There can be no "attempt to elude" unless there is the prerequisite knowledge that there is "a pursuing police vehicle." There can be no willful failure to stop unless there is the prerequisite knowledge that a statutorily appropriate signal has been given by a statutorily appropriate police *50 officer. The statutorily appropriate signal may but need not necessarily be given by the officer while in a pursuing police vehicle. The signal may, as in the case at bench, be given by the officer stationed at the side of the road.
In short, we hold that the expression "while attempting to elude a pursuing police vehicle" modifies only the element that specifies the criminal manner of driving which ensues after the driver's willful failure to stop. The willful failure to stop factually may occur while attempting to elude the pursuing vehicle, but as a statutory prerequisite to commission of the crime it need only follow upon the officer's giving of the signal.

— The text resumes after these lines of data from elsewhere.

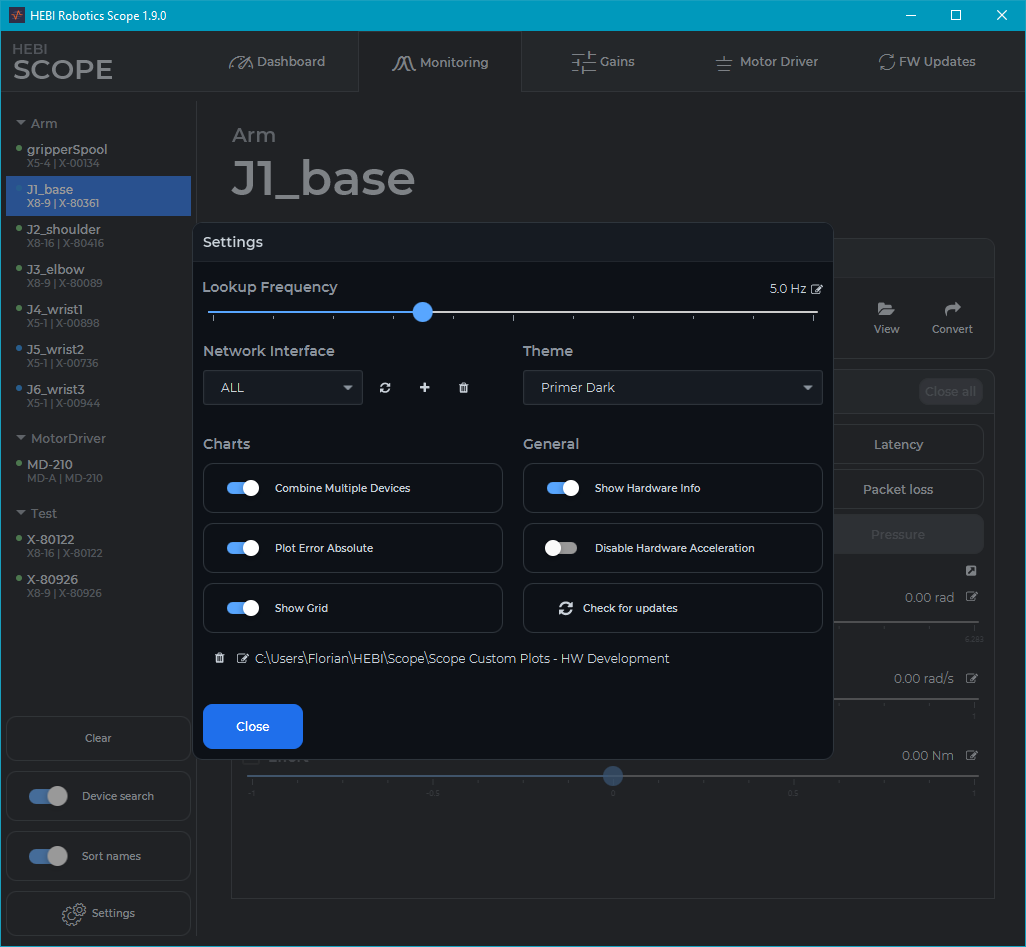Screen dimensions: 1026x947
Task: Click edit icon next to 5.0 Hz
Action: [x=817, y=289]
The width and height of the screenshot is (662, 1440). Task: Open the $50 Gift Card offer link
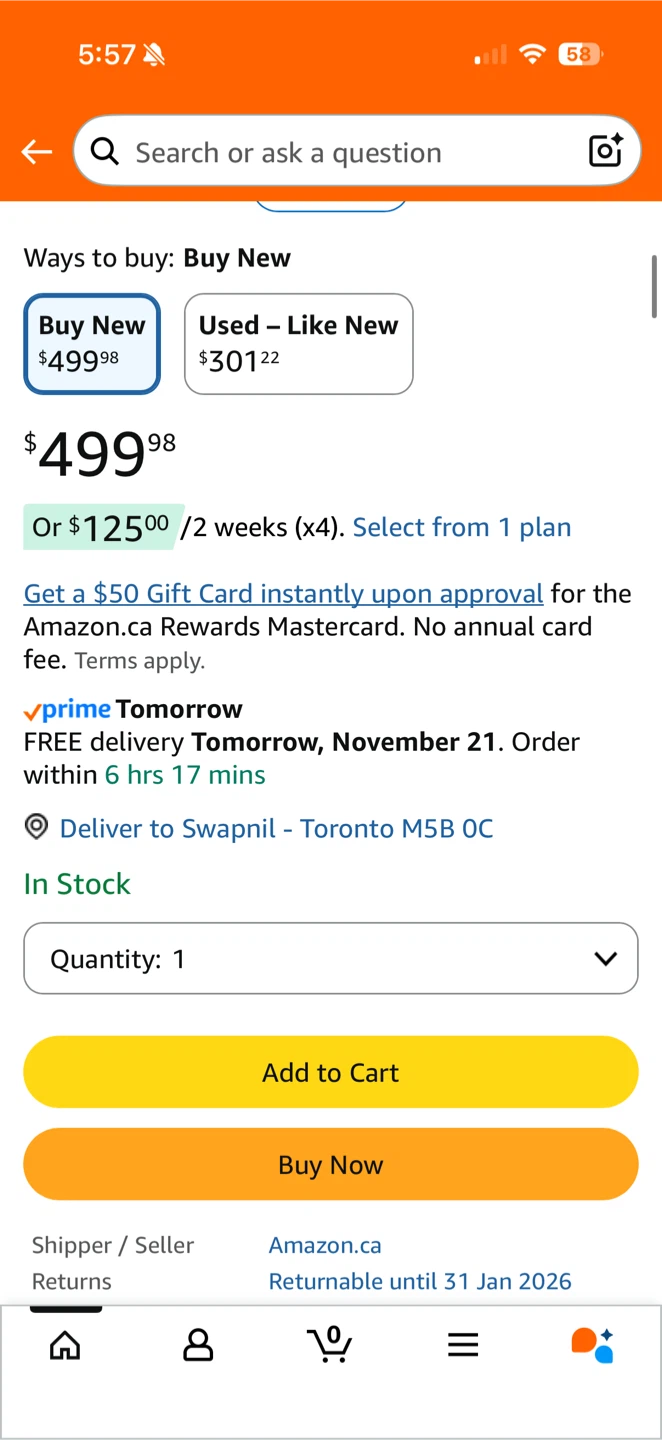283,594
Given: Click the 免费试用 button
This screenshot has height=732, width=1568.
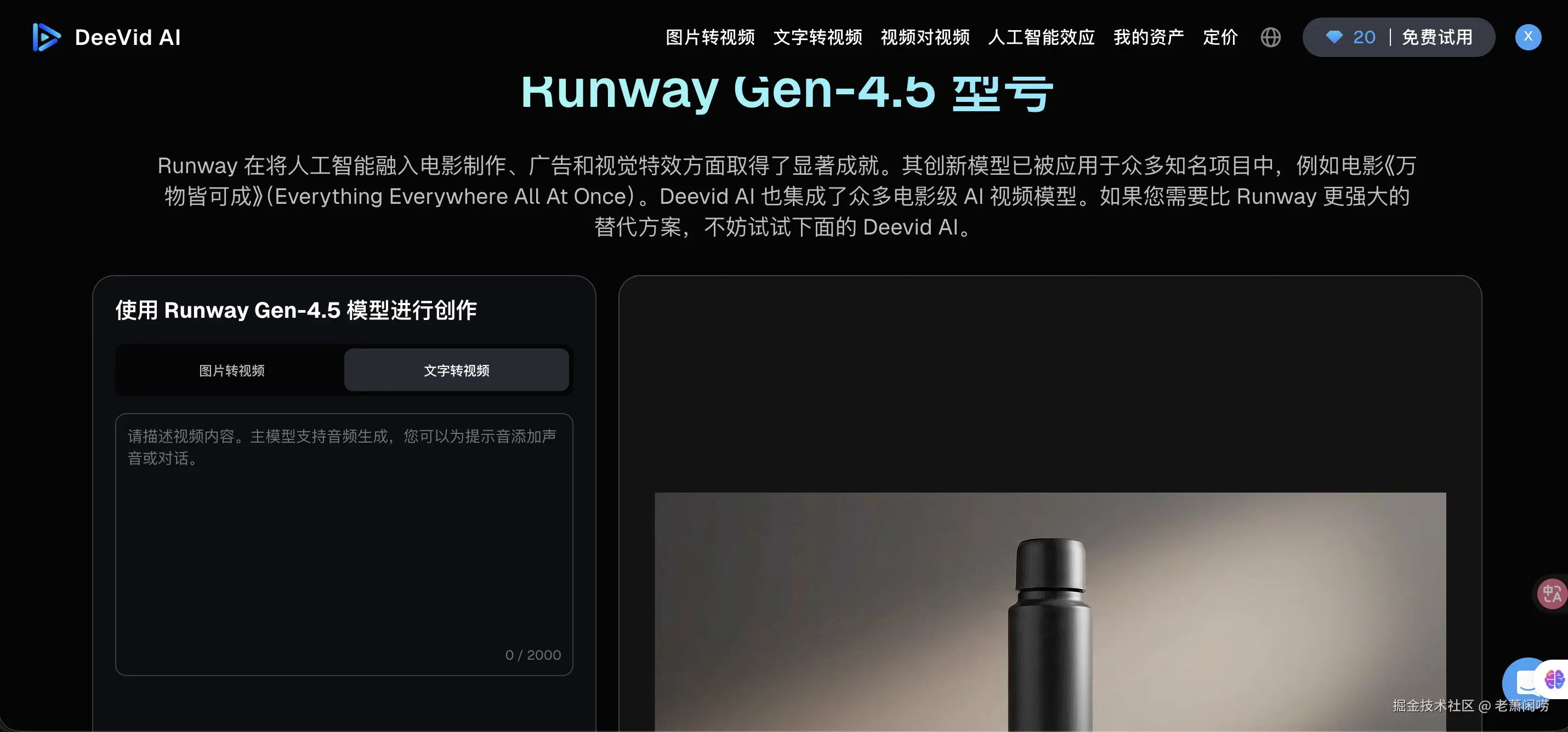Looking at the screenshot, I should pos(1436,37).
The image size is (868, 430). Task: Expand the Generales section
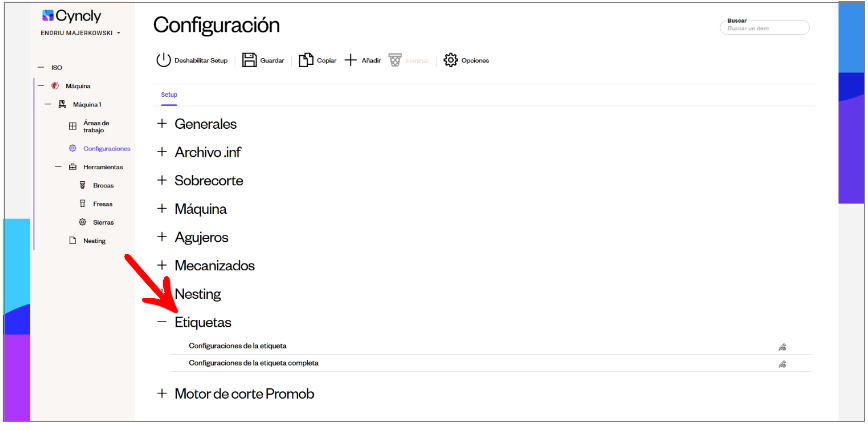(162, 123)
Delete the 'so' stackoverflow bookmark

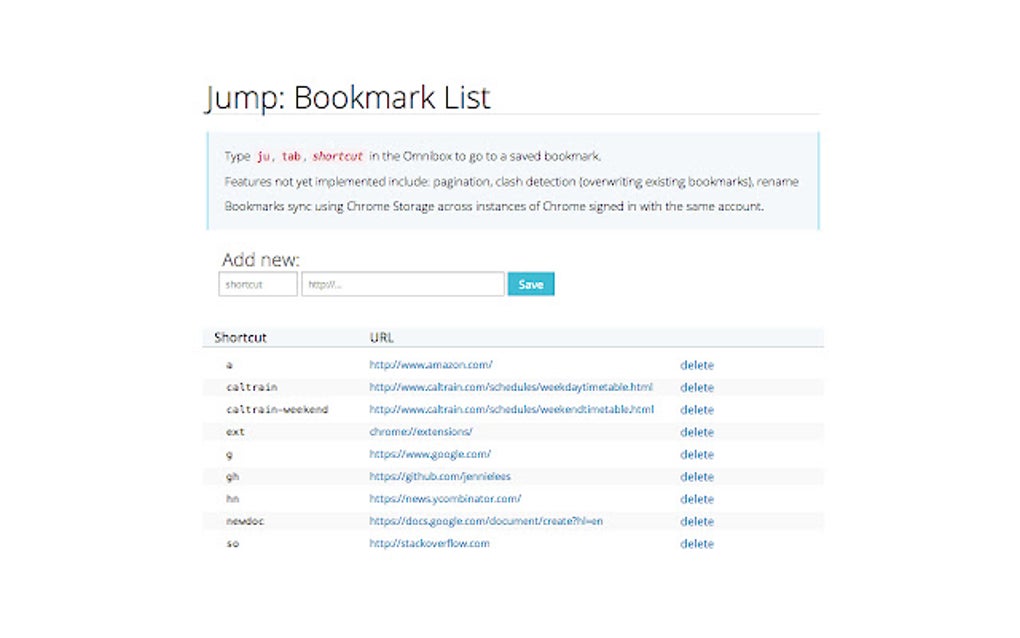point(697,543)
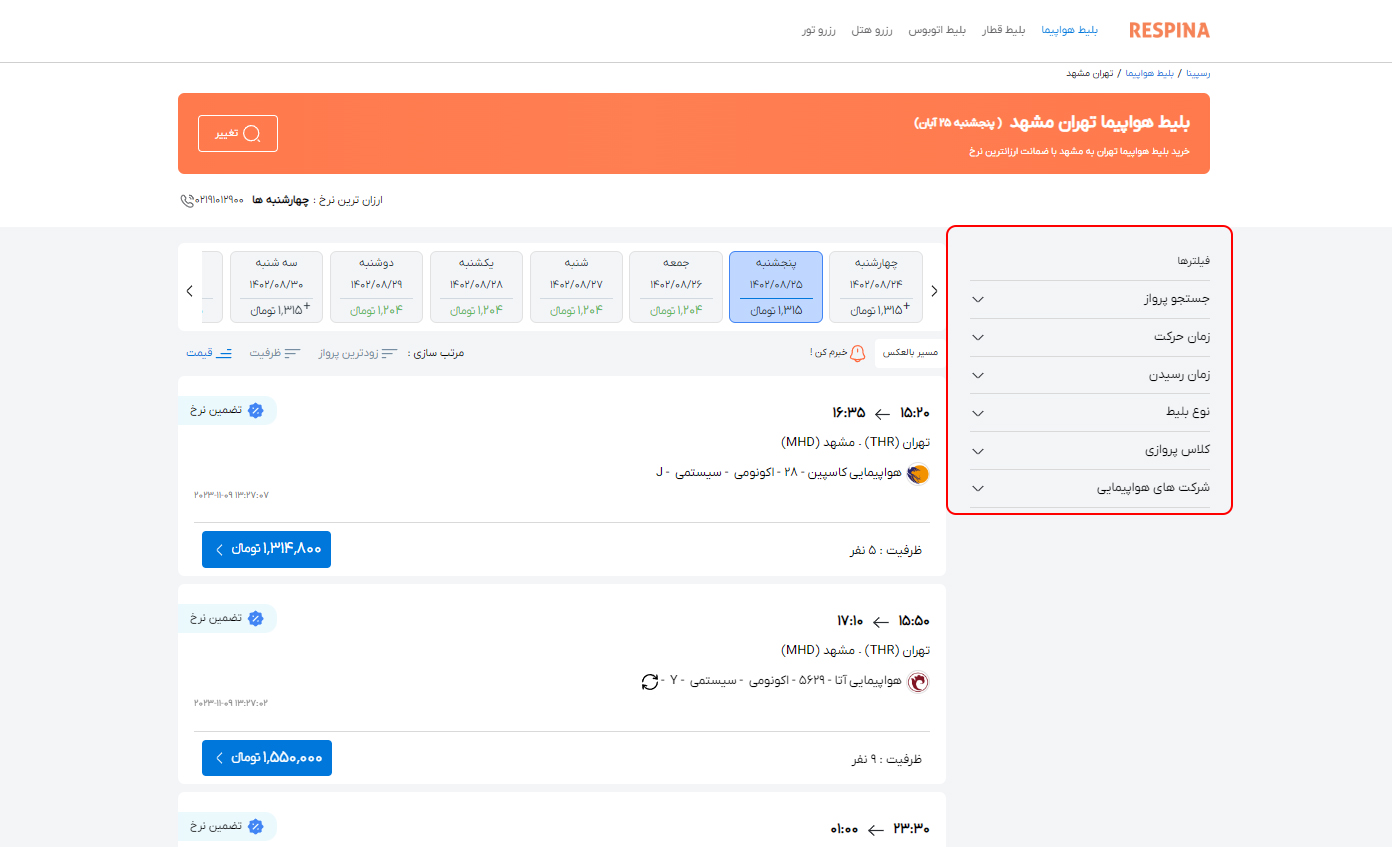Expand the شرکت های هواپیمایی filter
This screenshot has width=1392, height=847.
(1089, 488)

Judgment is reversed and the cause is remanded with direction to proceed to sentencing.
WORSWICK, A.C.J., and HICKS, J. Pro Tem., concur.
Reconsideration denied December 31, 1984.
Review denied by Supreme Court March 15, 1985.
NOTES
[1]  Effective July 10, 1982, the statute was amended to change "wanton and wilful" to "wanton or wilful." Otherwise, the statute remained the same. Laws of 1982, 1st Ex. Sess., ch. 47, § 25. Later, in 1983, the statute was further amended to direct revocation of a driver's license upon conviction of this crime. Laws of 1983, ch. 80, § 1.